Task to carry out ▸ In the excerpt on earnings-based valuation multiples, what simple formula is given for enterprise value?

Excerpted passage ▸

To take this further, any investment financed with debt, such as a major acquisition, will contribute to accounting net income, increase earnings per share (EPS), and elevate the firm’s reported return on equity (ROE) so long as it generates a rate of return that is anything over the after-tax cost of the borrowed funds, that can be near zero these days.

Even Warren Buffett made this point in his 2017 letter to Berkshire shareholders: “The ample availability of extraordinarily cheap debt in 2017 further fueled purchase activity. After all, even a high-priced deal will usually boost per-share earnings if it is debt-financed. At Berkshire, in contrast, we evaluate acquisitions on an all-equity basis.”

Any firm can show positive net income and EPS along with EPS growth as long as it is covering the after-tax cost of the money it borrows. In accounting, stockholders’ equity is considered free. As long as you have any return expectation when you invest in stocks, you must disagree with the Generally Accepted Accounting Principles (GAAP), and you most certainly need to address this issue when making investment decisions.

Using the PE, as I did for illustration purposes in the example above, ignores this huge shortcoming. EPS says nothing about the true value creation of companies; thus, any multiple based on EPS should be used very carefully, if at all.

That said, the price (P) part of the ratio has its flaws as well. See Joel Greenblatt’s example below (from his book The Little Book That Still Beats the Market):

While A and B are the exact same companies, the difference in their capital structures distorts the PE (and all capitalization-based multiples, for that matter). Have you ever thought about this when mechanically applying your PE targets in a tool like FAST Graphs?

Sure, multiples using Enterprise Value (EV) instead of price address this problem, but as soon as you pick EBIT, EBITDA, or Free Cash Flow as the second part of your EV-based ratio, you may be in for some trouble.

Enterprise value equals the value of the stock’s debt and equity capital, given its share price, net of excess cash, and assuming that the book value of liabilities approximates their market value. Simply put, EV = market cap + total debt – surplus cash.

If cash is king… what about a free cash flow multiple?

Available data ▸
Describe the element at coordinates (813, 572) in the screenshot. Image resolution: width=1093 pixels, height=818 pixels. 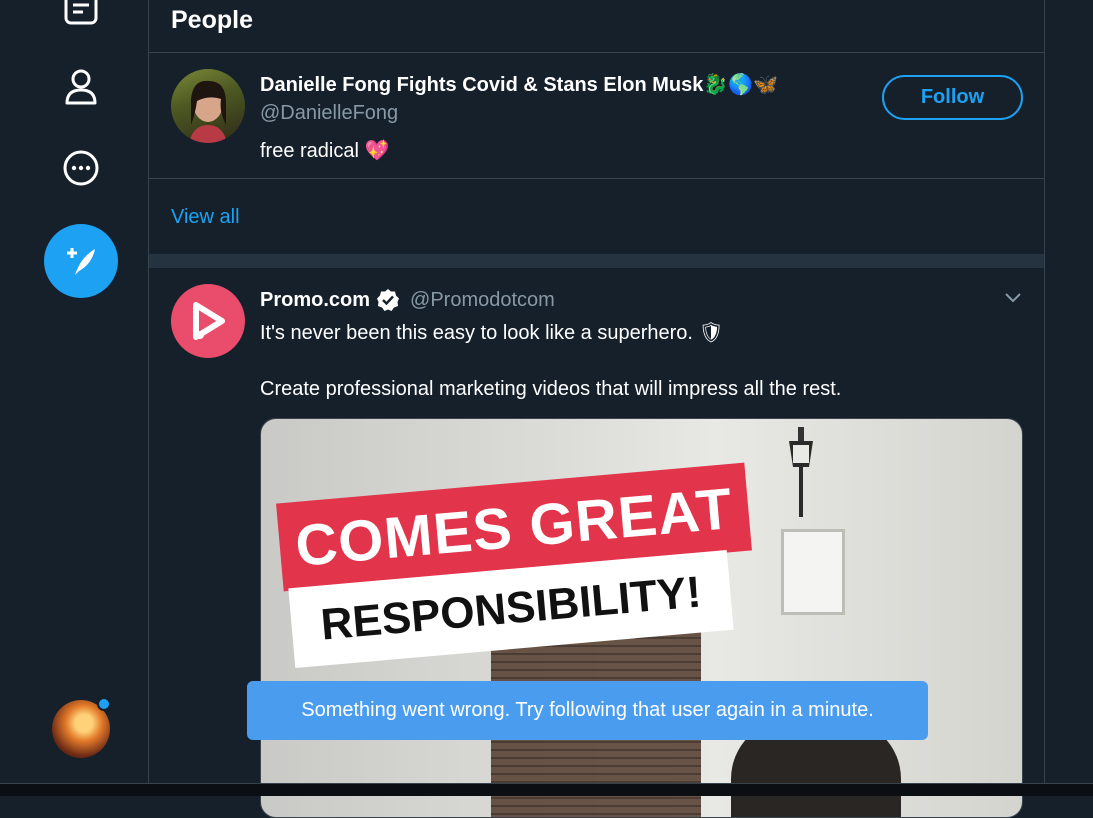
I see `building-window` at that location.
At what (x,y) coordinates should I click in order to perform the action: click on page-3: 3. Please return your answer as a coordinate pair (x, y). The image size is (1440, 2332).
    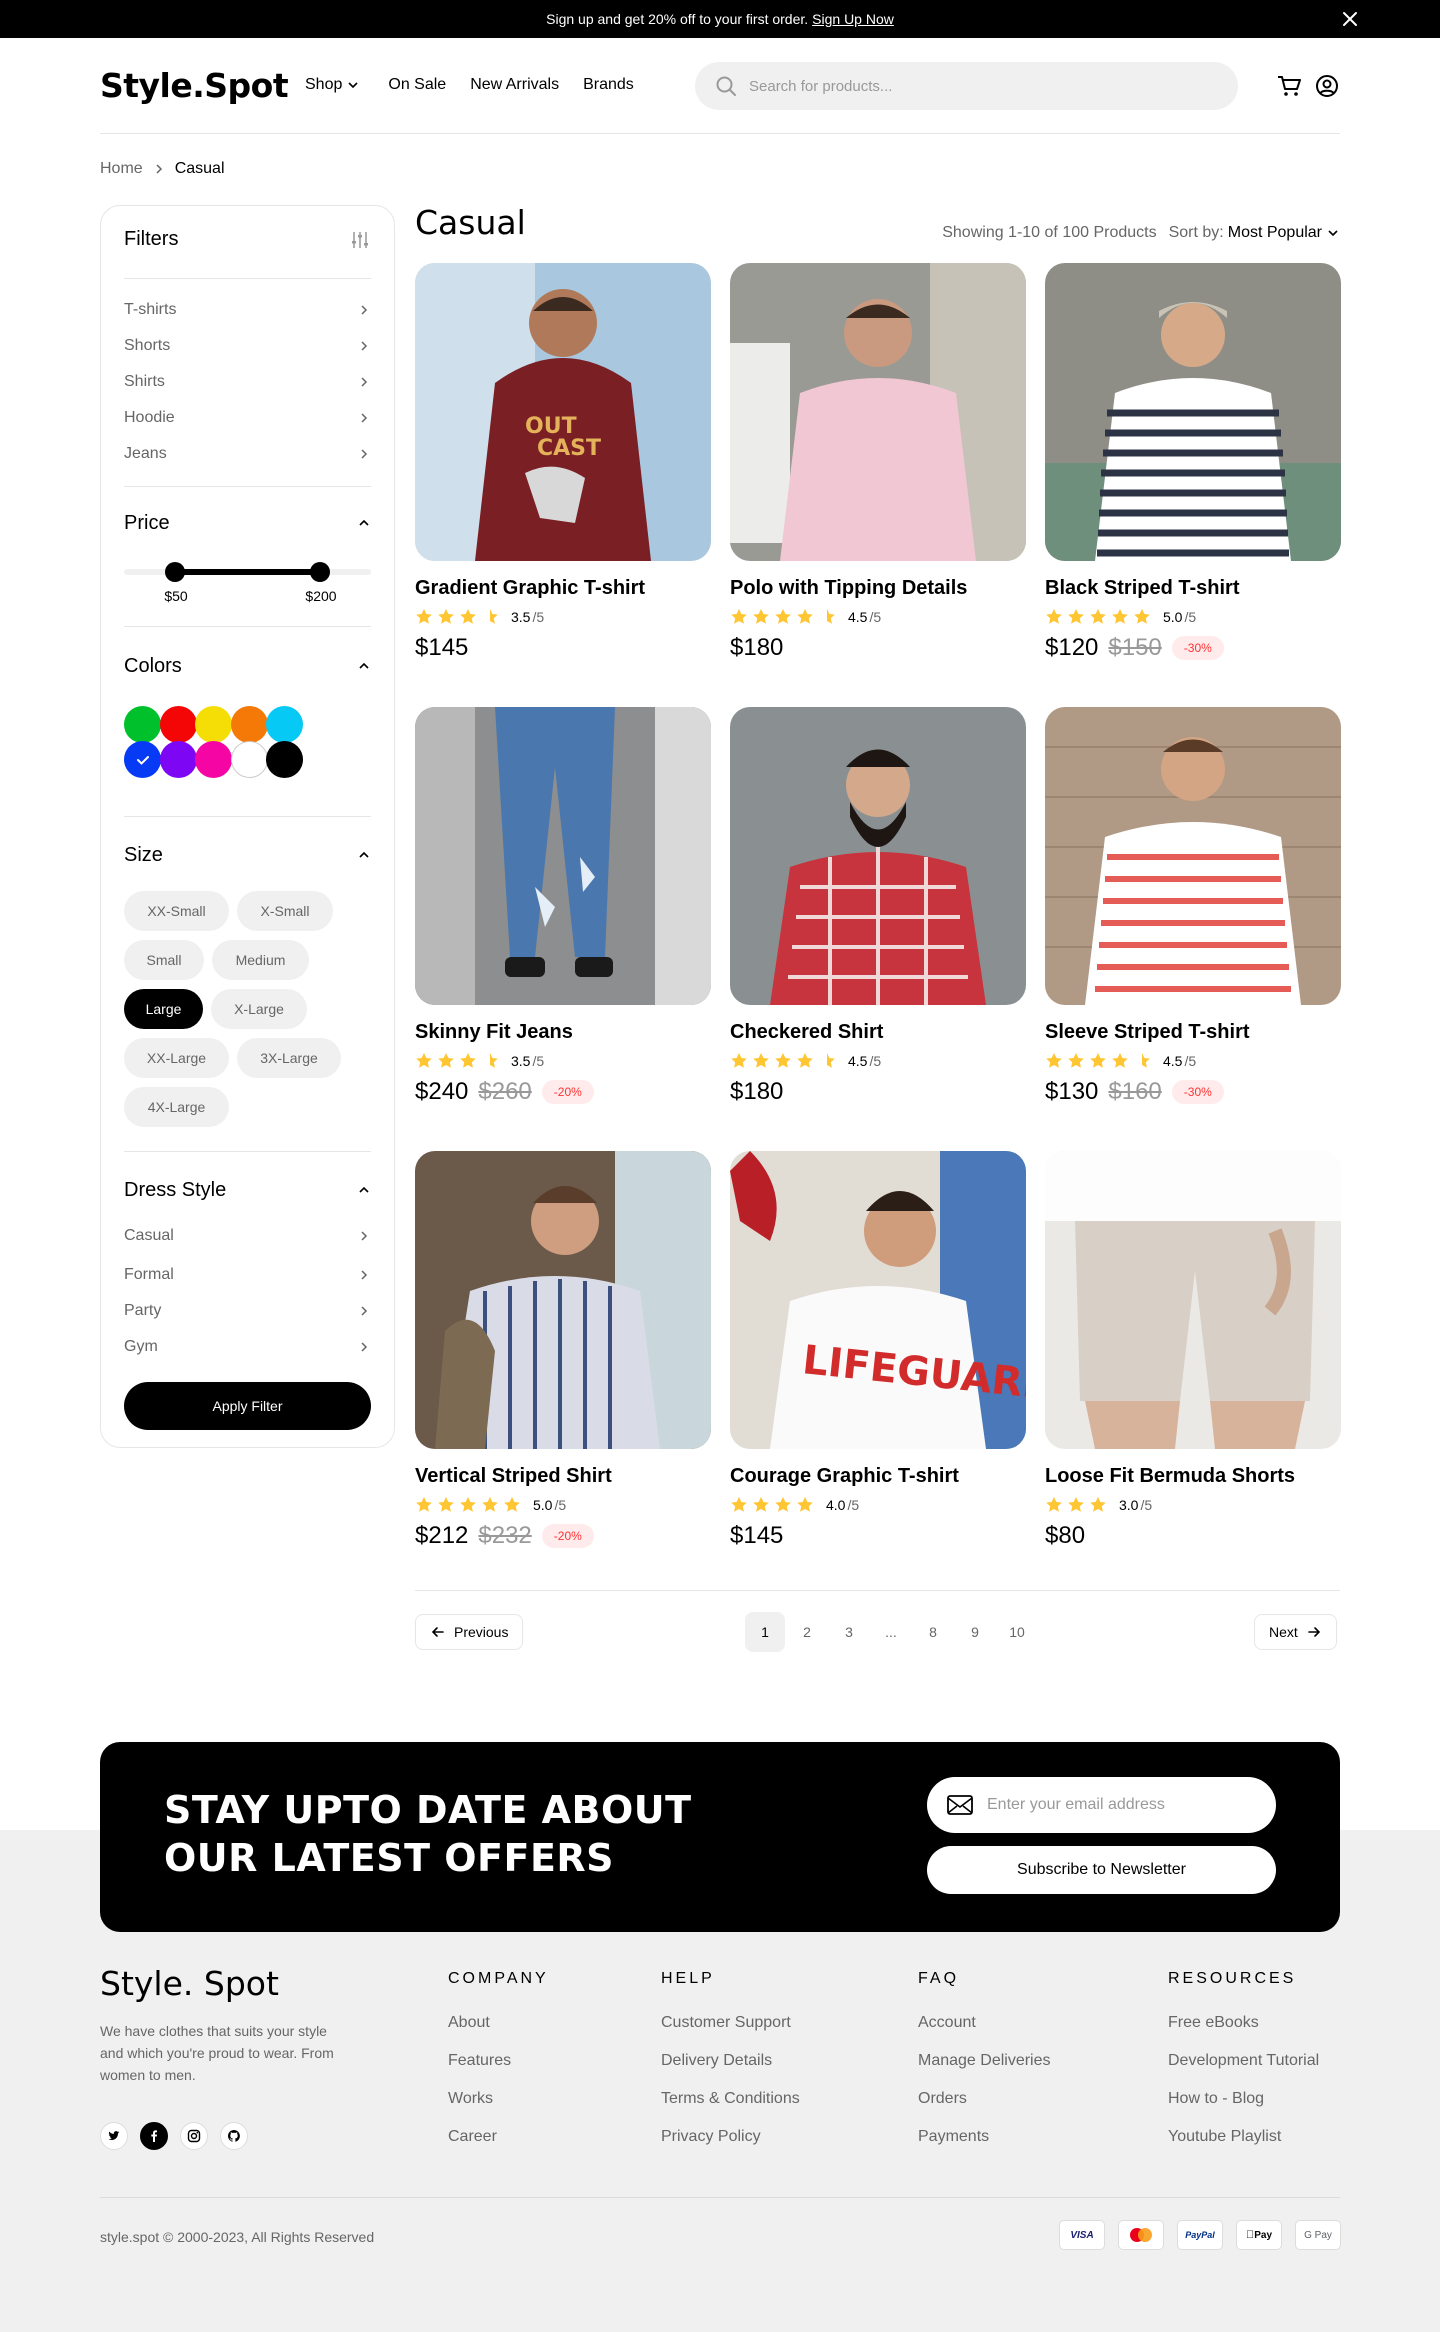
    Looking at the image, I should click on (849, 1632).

Task result ▸ EV = market cap + total debt – surplus cash